Your instructions: From the data that follows, print exactly the lines starting at the one containing "This screenshot has width=799, height=599." and ending at the one containing "Play Jenn Ellis's video"; include both of them and nothing more.

Records from a data collection:
-- Opening Marker --
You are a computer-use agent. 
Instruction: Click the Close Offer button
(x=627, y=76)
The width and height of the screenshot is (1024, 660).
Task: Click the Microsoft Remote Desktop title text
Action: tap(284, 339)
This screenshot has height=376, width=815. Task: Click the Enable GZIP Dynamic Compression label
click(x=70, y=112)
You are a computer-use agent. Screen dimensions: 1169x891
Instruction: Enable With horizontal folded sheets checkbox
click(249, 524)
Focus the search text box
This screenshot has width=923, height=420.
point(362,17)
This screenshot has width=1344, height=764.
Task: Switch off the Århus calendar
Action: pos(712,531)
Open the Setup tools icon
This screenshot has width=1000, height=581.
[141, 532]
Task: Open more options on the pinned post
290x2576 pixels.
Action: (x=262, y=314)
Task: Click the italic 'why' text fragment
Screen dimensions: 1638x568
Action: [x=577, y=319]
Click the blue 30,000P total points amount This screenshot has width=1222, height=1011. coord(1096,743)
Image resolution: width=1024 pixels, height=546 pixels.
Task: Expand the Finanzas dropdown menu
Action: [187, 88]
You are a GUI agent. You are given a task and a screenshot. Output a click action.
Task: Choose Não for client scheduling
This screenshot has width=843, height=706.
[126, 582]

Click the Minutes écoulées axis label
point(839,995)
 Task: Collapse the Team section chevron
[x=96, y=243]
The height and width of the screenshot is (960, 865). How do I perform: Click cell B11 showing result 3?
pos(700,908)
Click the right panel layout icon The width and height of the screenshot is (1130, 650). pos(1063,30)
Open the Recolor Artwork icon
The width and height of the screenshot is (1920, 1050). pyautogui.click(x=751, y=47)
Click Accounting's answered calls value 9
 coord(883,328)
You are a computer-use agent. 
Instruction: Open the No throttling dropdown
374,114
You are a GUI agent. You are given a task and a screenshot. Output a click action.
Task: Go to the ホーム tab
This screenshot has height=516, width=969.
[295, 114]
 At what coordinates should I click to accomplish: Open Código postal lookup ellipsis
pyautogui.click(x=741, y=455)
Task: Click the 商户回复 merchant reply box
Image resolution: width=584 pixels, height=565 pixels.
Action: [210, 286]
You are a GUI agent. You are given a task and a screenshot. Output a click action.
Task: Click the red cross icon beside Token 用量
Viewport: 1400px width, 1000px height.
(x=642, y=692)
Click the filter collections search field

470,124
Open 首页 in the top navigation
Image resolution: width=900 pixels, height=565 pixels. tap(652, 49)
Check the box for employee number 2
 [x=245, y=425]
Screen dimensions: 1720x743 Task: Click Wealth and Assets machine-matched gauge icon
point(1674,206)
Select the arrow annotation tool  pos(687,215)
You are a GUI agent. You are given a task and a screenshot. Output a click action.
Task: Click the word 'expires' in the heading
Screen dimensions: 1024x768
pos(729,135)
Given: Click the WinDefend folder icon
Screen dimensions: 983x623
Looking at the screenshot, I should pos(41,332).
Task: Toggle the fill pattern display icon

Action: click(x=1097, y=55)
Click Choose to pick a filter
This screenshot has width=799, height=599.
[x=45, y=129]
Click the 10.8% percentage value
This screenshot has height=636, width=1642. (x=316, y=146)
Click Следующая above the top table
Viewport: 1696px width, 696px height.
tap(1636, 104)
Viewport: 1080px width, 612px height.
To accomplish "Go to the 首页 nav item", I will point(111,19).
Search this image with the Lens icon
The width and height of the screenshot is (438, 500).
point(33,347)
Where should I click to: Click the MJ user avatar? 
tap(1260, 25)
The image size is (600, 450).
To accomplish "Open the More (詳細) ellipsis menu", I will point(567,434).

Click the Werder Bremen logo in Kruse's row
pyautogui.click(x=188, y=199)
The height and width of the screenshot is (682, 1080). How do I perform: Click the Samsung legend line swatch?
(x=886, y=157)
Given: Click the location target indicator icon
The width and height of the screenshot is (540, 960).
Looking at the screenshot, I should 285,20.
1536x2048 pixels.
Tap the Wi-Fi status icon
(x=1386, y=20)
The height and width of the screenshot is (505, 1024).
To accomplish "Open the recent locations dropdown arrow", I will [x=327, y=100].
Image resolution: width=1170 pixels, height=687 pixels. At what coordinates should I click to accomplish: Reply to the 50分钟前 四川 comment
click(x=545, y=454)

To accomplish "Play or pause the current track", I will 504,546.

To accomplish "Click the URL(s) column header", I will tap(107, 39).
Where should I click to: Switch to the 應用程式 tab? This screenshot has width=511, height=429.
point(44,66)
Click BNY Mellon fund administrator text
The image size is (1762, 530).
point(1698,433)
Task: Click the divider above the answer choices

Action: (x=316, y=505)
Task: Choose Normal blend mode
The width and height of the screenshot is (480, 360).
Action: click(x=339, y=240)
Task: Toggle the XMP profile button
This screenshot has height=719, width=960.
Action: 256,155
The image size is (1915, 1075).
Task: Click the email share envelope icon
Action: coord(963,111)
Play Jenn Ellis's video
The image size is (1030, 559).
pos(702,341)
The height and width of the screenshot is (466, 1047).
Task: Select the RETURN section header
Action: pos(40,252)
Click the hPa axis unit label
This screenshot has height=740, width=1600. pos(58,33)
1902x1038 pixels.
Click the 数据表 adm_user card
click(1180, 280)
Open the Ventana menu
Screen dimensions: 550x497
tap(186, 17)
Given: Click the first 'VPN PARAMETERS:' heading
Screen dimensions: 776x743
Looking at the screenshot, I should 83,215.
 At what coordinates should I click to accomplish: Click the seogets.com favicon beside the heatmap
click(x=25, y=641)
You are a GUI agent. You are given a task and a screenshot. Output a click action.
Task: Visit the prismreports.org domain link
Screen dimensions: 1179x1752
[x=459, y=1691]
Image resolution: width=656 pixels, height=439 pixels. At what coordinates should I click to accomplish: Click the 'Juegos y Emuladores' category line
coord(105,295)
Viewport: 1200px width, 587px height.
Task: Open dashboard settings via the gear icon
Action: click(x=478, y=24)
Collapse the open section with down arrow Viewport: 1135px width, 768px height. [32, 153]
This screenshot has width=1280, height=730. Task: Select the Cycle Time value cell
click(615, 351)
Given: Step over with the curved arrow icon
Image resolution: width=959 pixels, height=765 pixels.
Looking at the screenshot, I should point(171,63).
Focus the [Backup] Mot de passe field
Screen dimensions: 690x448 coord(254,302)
-- Closing Marker --
Problem solution:
This screenshot has width=799, height=599.
[x=45, y=129]
Click the 10.8% percentage value
This screenshot has height=636, width=1642. (x=316, y=146)
Click Следующая above the top table
Viewport: 1696px width, 696px height.
tap(1636, 104)
Viewport: 1080px width, 612px height.
To accomplish "Go to the 首页 nav item", I will point(111,19).
Search this image with the Lens icon
The width and height of the screenshot is (438, 500).
point(33,347)
Where should I click to: Click the MJ user avatar? 
tap(1260, 25)
The image size is (600, 450).
To accomplish "Open the More (詳細) ellipsis menu", I will point(567,434).

Click the Werder Bremen logo in Kruse's row
pyautogui.click(x=188, y=199)
The height and width of the screenshot is (682, 1080). How do I perform: Click the Samsung legend line swatch?
(x=886, y=157)
Given: Click the location target indicator icon
The width and height of the screenshot is (540, 960).
Looking at the screenshot, I should 285,20.
1536x2048 pixels.
Tap the Wi-Fi status icon
(x=1386, y=20)
The height and width of the screenshot is (505, 1024).
To accomplish "Open the recent locations dropdown arrow", I will [x=327, y=100].
Image resolution: width=1170 pixels, height=687 pixels. At what coordinates should I click to accomplish: Reply to the 50分钟前 四川 comment
click(x=545, y=454)

To accomplish "Play or pause the current track", I will 504,546.

To accomplish "Click the URL(s) column header", I will tap(107, 39).
Where should I click to: Switch to the 應用程式 tab? This screenshot has width=511, height=429.
point(44,66)
Click BNY Mellon fund administrator text
The image size is (1762, 530).
point(1698,433)
Task: Click the divider above the answer choices

Action: (x=316, y=505)
Task: Choose Normal blend mode
The width and height of the screenshot is (480, 360).
Action: click(x=339, y=240)
Task: Toggle the XMP profile button
This screenshot has height=719, width=960.
Action: 256,155
The image size is (1915, 1075).
Task: Click the email share envelope icon
Action: coord(963,111)
Play Jenn Ellis's video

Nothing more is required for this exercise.